### What is needed
From the first line to the last, repeat the data below exactly.

### Records for processing
----
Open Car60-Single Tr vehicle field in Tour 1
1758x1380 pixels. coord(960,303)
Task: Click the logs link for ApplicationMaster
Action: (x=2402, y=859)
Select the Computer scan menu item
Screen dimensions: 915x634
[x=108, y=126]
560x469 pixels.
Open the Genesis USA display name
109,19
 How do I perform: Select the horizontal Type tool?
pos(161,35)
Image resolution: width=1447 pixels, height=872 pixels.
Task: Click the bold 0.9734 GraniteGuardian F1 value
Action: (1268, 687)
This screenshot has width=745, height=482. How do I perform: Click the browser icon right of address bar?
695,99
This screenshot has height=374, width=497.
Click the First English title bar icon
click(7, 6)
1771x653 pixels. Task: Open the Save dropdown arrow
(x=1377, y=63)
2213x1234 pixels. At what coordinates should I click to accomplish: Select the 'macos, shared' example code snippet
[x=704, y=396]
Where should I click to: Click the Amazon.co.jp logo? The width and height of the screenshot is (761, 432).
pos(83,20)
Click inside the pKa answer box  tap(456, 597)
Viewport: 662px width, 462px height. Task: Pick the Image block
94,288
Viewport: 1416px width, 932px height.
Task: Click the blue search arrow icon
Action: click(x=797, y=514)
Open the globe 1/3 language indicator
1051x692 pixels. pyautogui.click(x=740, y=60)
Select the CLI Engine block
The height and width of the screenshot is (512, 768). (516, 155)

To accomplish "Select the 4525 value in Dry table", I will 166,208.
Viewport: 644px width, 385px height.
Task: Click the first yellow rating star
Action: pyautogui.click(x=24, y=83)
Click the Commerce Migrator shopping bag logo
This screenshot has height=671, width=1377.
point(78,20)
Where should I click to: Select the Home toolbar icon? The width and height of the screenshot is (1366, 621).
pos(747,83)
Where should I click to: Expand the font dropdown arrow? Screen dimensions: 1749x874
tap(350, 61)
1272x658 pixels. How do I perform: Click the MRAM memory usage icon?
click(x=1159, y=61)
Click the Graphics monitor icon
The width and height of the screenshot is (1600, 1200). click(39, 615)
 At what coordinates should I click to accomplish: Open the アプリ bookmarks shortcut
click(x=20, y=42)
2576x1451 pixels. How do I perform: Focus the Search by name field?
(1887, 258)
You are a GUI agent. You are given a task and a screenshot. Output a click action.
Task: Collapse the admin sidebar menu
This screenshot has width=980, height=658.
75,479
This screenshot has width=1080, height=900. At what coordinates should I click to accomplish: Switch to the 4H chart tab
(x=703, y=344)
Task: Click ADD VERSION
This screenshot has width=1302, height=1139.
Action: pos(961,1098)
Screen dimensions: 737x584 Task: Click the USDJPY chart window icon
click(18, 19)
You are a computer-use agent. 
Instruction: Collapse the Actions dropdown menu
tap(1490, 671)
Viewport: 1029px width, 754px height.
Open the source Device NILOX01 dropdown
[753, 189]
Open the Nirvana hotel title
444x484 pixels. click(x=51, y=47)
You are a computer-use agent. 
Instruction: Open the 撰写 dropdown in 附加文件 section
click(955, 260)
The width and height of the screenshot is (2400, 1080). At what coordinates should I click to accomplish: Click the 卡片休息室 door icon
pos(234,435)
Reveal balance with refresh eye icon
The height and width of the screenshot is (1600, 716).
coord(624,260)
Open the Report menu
----
### Finished task
Open Car60-Single Tr vehicle field in Tour 1
1758x1380 pixels. coord(960,303)
Task: Click the logs link for ApplicationMaster
Action: (x=2402, y=859)
Select the Computer scan menu item
Screen dimensions: 915x634
[x=108, y=126]
560x469 pixels.
Open the Genesis USA display name
109,19
 How do I perform: Select the horizontal Type tool?
pos(161,35)
Image resolution: width=1447 pixels, height=872 pixels.
Task: Click the bold 0.9734 GraniteGuardian F1 value
Action: (1268, 687)
This screenshot has width=745, height=482. How do I perform: Click the browser icon right of address bar?
695,99
This screenshot has height=374, width=497.
Click the First English title bar icon
click(7, 6)
1771x653 pixels. Task: Open the Save dropdown arrow
(x=1377, y=63)
2213x1234 pixels. At what coordinates should I click to accomplish: Select the 'macos, shared' example code snippet
[x=704, y=396]
Where should I click to: Click the Amazon.co.jp logo? The width and height of the screenshot is (761, 432).
pos(83,20)
Click inside the pKa answer box  tap(456, 597)
Viewport: 662px width, 462px height. Task: Pick the Image block
94,288
Viewport: 1416px width, 932px height.
Task: Click the blue search arrow icon
Action: click(x=797, y=514)
Open the globe 1/3 language indicator
1051x692 pixels. pyautogui.click(x=740, y=60)
Select the CLI Engine block
The height and width of the screenshot is (512, 768). (516, 155)

To accomplish "Select the 4525 value in Dry table", I will 166,208.
Viewport: 644px width, 385px height.
Task: Click the first yellow rating star
Action: pyautogui.click(x=24, y=83)
Click the Commerce Migrator shopping bag logo
This screenshot has height=671, width=1377.
point(78,20)
Where should I click to: Select the Home toolbar icon? The width and height of the screenshot is (1366, 621).
pos(747,83)
Where should I click to: Expand the font dropdown arrow? Screen dimensions: 1749x874
tap(350, 61)
1272x658 pixels. How do I perform: Click the MRAM memory usage icon?
click(x=1159, y=61)
Click the Graphics monitor icon
The width and height of the screenshot is (1600, 1200). click(39, 615)
 At what coordinates should I click to accomplish: Open the アプリ bookmarks shortcut
click(x=20, y=42)
2576x1451 pixels. How do I perform: Focus the Search by name field?
(1887, 258)
You are a GUI agent. You are given a task and a screenshot. Output a click action.
Task: Collapse the admin sidebar menu
This screenshot has width=980, height=658.
75,479
This screenshot has width=1080, height=900. At what coordinates should I click to accomplish: Switch to the 4H chart tab
(x=703, y=344)
Task: Click ADD VERSION
This screenshot has width=1302, height=1139.
Action: pos(961,1098)
Screen dimensions: 737x584 Task: Click the USDJPY chart window icon
click(18, 19)
You are a computer-use agent. 
Instruction: Collapse the Actions dropdown menu
tap(1490, 671)
Viewport: 1029px width, 754px height.
Open the source Device NILOX01 dropdown
[753, 189]
Open the Nirvana hotel title
444x484 pixels. click(x=51, y=47)
You are a computer-use agent. 
Instruction: Open the 撰写 dropdown in 附加文件 section
click(955, 260)
The width and height of the screenshot is (2400, 1080). At what coordinates should I click to accomplish: Click the 卡片休息室 door icon
pos(234,435)
Reveal balance with refresh eye icon
The height and width of the screenshot is (1600, 716).
coord(624,260)
Open the Report menu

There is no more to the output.